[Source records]
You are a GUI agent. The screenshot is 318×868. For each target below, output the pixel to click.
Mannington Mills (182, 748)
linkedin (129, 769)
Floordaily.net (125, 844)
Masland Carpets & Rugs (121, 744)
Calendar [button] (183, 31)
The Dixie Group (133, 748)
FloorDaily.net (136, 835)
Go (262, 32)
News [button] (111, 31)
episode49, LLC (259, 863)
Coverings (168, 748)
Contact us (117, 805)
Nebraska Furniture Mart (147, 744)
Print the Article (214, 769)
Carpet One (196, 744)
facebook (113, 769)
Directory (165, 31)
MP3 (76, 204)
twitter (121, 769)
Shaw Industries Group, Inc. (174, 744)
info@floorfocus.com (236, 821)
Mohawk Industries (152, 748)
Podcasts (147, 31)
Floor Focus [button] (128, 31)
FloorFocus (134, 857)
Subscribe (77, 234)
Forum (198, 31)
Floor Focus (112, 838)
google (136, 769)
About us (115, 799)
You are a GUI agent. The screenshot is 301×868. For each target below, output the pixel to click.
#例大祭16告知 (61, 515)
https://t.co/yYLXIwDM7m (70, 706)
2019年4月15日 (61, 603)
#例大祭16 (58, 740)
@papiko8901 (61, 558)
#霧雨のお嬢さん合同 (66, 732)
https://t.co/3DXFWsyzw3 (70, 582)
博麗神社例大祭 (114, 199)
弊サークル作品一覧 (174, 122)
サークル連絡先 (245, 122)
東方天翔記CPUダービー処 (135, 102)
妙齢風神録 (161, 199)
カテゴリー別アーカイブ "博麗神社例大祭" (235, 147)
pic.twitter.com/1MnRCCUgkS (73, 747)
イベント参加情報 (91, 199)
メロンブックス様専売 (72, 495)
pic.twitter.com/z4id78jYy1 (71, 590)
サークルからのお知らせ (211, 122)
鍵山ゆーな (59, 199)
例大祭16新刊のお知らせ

**The problem:**
Render everything in the listing from the line containing "メロンブックス様専売 (72, 495)" down through its final line as a Markdown table with the columns Row and Entry, skipping any blank lines.

**Exercise output:**
| Row | Entry |
|---|---|
| 1 | メロンブックス様専売 (72, 495) |
| 2 | pic.twitter.com/z4id78jYy1 (71, 590) |
| 3 | サークルからのお知らせ (211, 122) |
| 4 | 鍵山ゆーな (59, 199) |
| 5 | 例大祭16新刊のお知らせ |